Division of Infection and Immunity, International Institute for Zoonosis Control (Former Research Center for Zoonosis Control), Hokkaido University, Sapporo, Japan.
Graduate School of Infectious Diseases, School of Veterinary Medicine, Hokkaido University, Sapporo, Japan.
PLoS One. 2021 Oct 11;16(10):e0258317. doi: 10.1371/journal.pone.0258317. eCollection 2021.
Anthrax is a zoonotic disease caused by the gram-positive spore-forming bacterium Bacillus anthracis. Detecting naturally acquired antibodies against anthrax sublethal exposure in animals is essential for anthrax surveillance and effective control measures. Serological assays based on protective antigen (PA) of B. anthracis are mainly used for anthrax surveillance and vaccine evaluation. Although the assay is reliable, it is challenging to distinguish the naturally acquired antibodies from vaccine-induced immunity in animals because PA is cross-reactive to both antibodies. Although additional data on the vaccination history of animals could bypass this problem, such data are not readily accessible in many cases. In this study, we established a new enzyme-linked immunosorbent assay (ELISA) specific to antibodies against capsule biosynthesis protein CapA antigen of B. anthracis, which is non-cross-reactive to vaccine-induced antibodies in horses. Using in silico analyses, we screened coding sequences encoded on pXO2 plasmid, which is absent in the veterinary vaccine strain Sterne 34F2 but present in virulent strains of B. anthracis. Among the 8 selected antigen candidates, capsule biosynthesis protein CapA (GBAA_RS28240) and peptide ABC transporter substrate-binding protein (GBAA_RS28340) were detected by antibodies in infected horse sera. Of these, CapA has not yet been identified as immunoreactive in other studies to the best of our knowledge. Considering the protein solubility and specificity of B. anthracis, we prepared the C-terminus region of CapA, named CapA322, and developed CapA322-ELISA based on a horse model. Comparative analysis of the CapA322-ELISA and PAD1-ELISA (ELISA uses domain one of the PA) showed that CapA322-ELISA could detect anti-CapA antibodies in sera from infected horses but was non-reactive to sera from vaccinated horses. The CapA322-ELISA could contribute to the anthrax surveillance in endemic areas, and two immunoreactive proteins identified in this study could be additives to the improvement of current or future vaccine development.
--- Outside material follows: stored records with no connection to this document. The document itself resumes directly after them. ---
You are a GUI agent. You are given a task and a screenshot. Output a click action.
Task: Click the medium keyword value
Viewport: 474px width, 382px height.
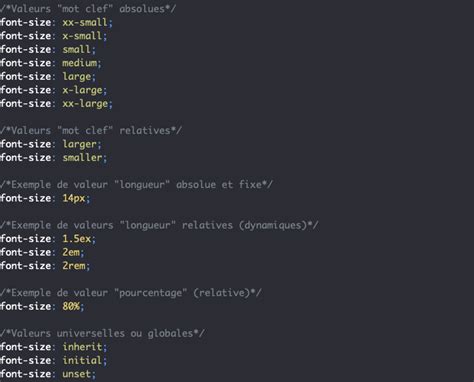pyautogui.click(x=79, y=63)
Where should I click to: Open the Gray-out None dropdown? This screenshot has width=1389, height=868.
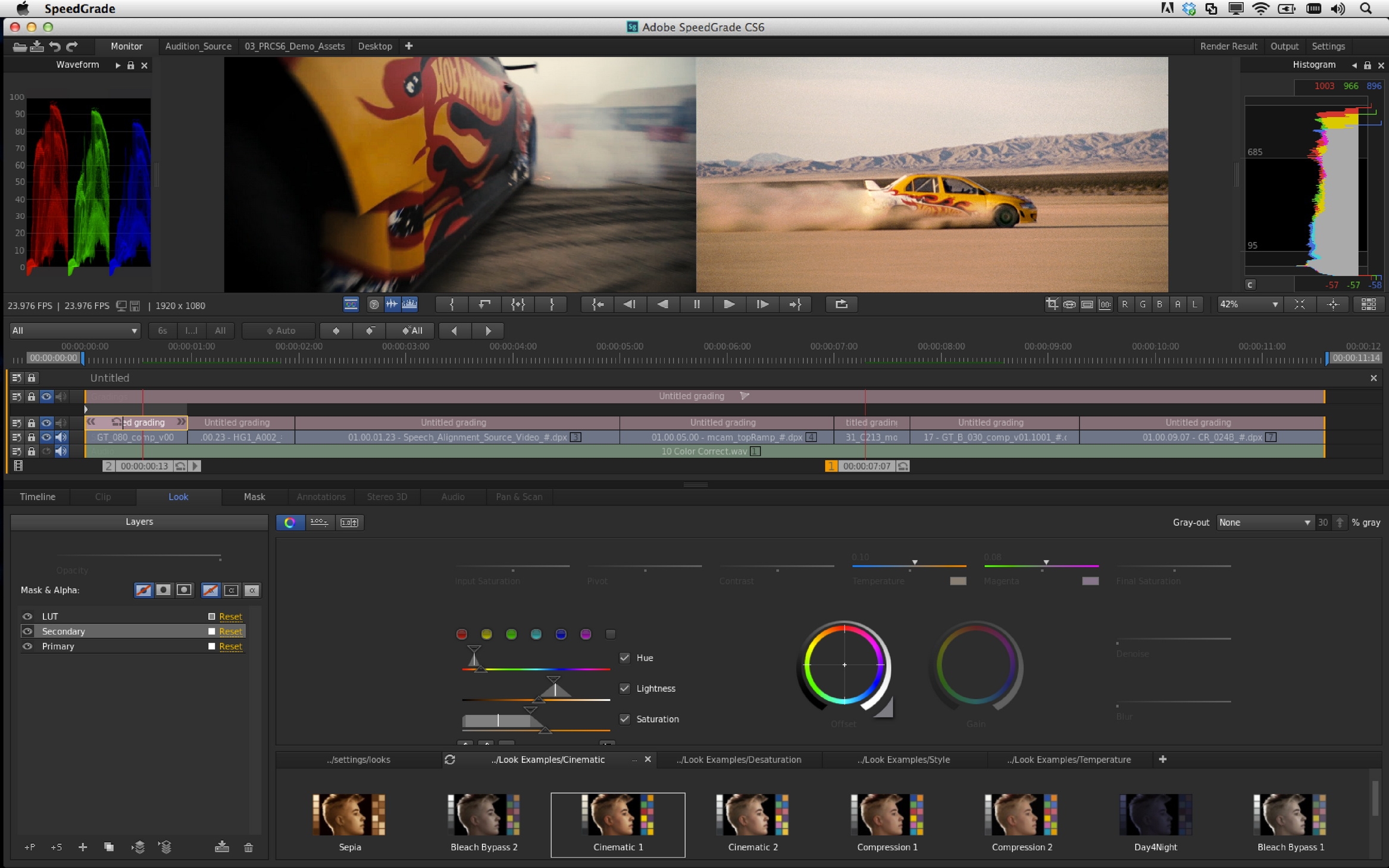[1263, 522]
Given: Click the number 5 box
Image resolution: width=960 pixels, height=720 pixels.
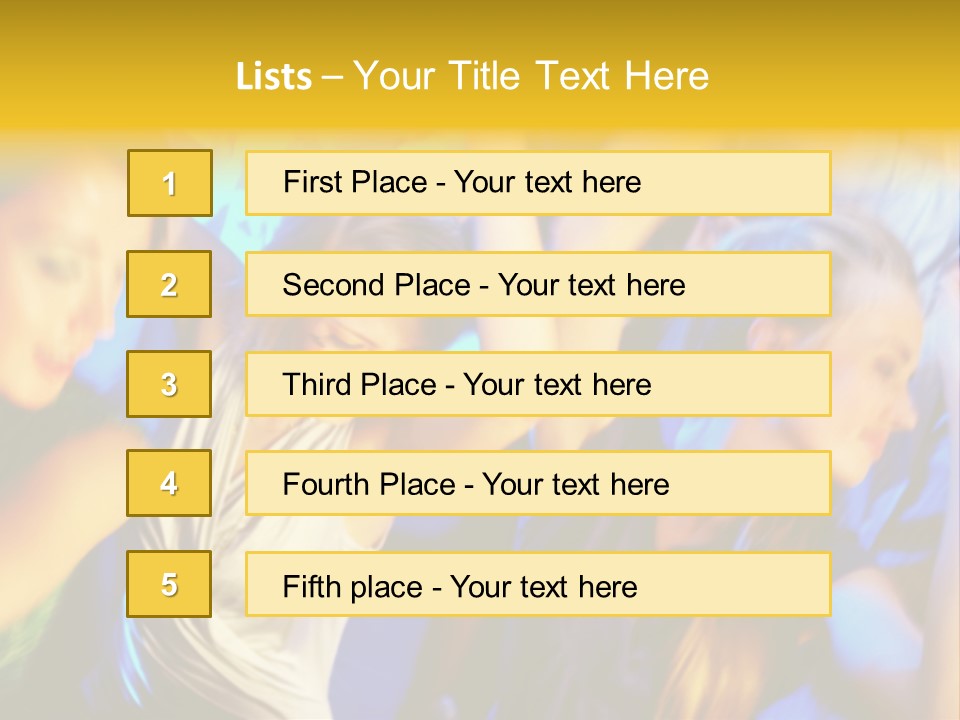Looking at the screenshot, I should pyautogui.click(x=169, y=584).
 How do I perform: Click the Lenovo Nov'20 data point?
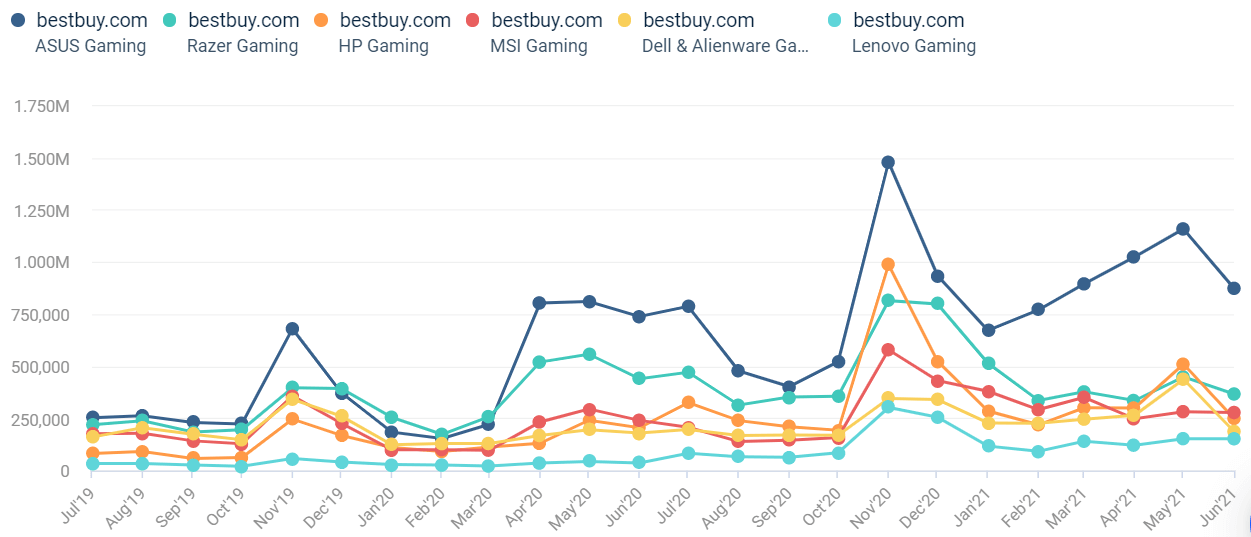[x=888, y=406]
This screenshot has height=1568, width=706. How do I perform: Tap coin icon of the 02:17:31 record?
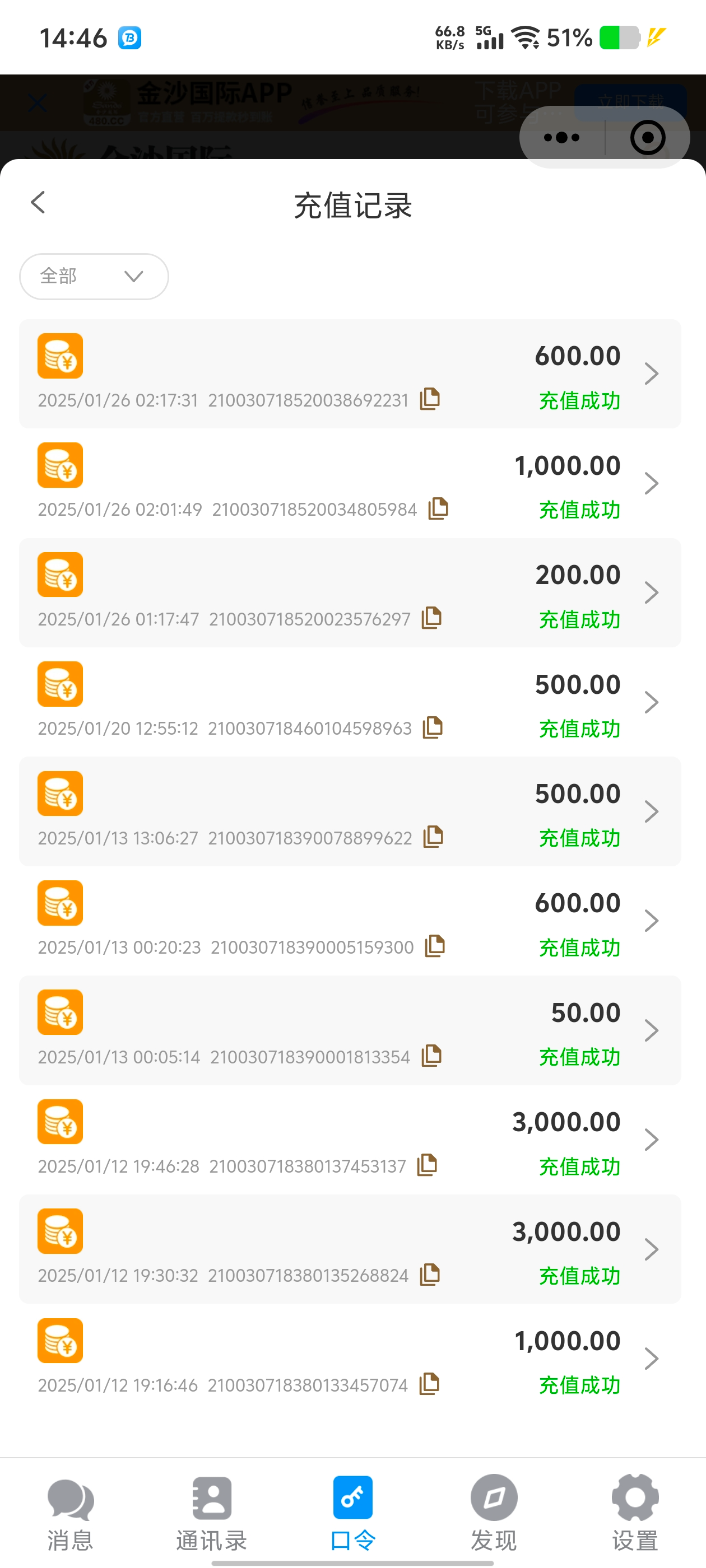(x=61, y=356)
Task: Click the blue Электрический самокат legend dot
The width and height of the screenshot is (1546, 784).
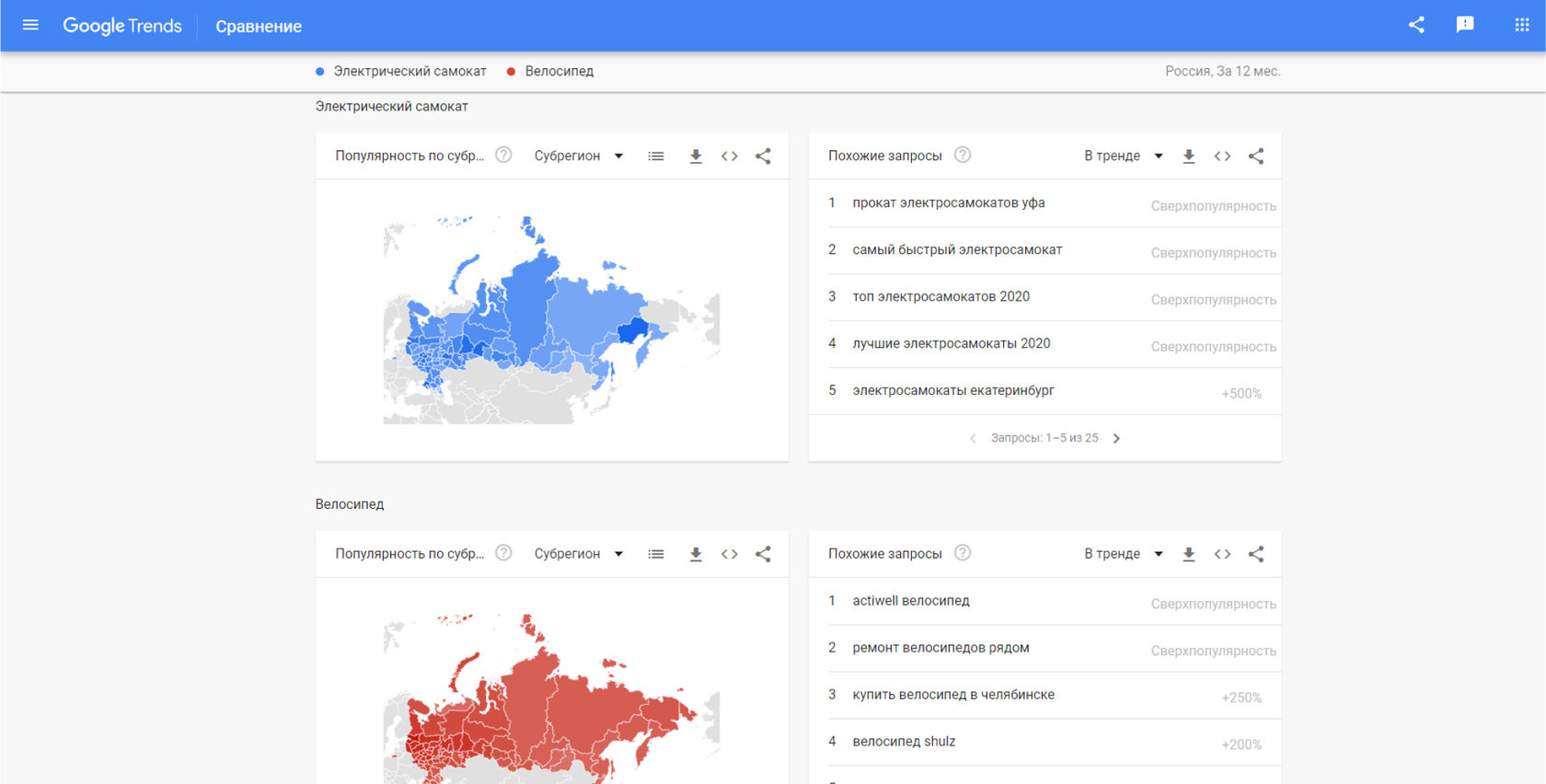Action: tap(320, 72)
炭疽是一种由革兰氏阳性芽孢形成细菌炭疽芽孢杆菌引起的人畜共患病。检测动物对炭疽亚致死暴露产生的天然抗体对于炭疽监测和有效控制措施至关重要。基于炭疽芽孢杆菌保护性抗原 (PA) 的血清学检测主要用于炭疽监测和疫苗评估。虽然该检测方法可靠,但由于 PA 与两种抗体均发生交叉反应,因此难以区分动物体内自然获得的抗体和疫苗诱导的免疫。尽管可以通过动物的疫苗接种史来解决这个问题,但在许多情况下,此类数据不易获取。在这项研究中,我们建立了一种针对炭疽芽孢杆菌荚膜生物合成蛋白 CapA 抗原的新酶联免疫吸附试验 (ELISA),该方法对马疫苗诱导的抗体无交叉反应。通过计算机分析,我们筛选了编码在 pXO2 质粒上的编码序列,该质粒在兽医疫苗株 Sterne 34F2 中不存在,但在炭疽芽孢杆菌的毒力株中存在。在 8 个候选抗原中,荚膜生物合成蛋白 CapA (GBAA_RS28240) 和肽 ABC 转运体底物结合蛋白 (GBAA_RS28340) 被感染马血清中的抗体检测到。其中,据我们所知,CapA 尚未在其他研究中被鉴定为具有免疫反应性。考虑到炭疽芽孢杆菌的蛋白可溶性和特异性,我们制备了 CapA 的 C 末端区域,命名为 CapA322,并基于马模型开发了 CapA322-ELISA。CapA322-ELISA 与 PAD1-ELISA(ELISA 使用 PA 的结构域 1)的比较分析表明,CapA322-ELISA 可检测感染马血清中的抗 CapA 抗体,但对疫苗接种马血清无反应性。CapA322-ELISA 有助于在流行地区进行炭疽监测,本研究中鉴定的两种免疫反应性蛋白可以作为改进当前或未来疫苗开发的添加剂。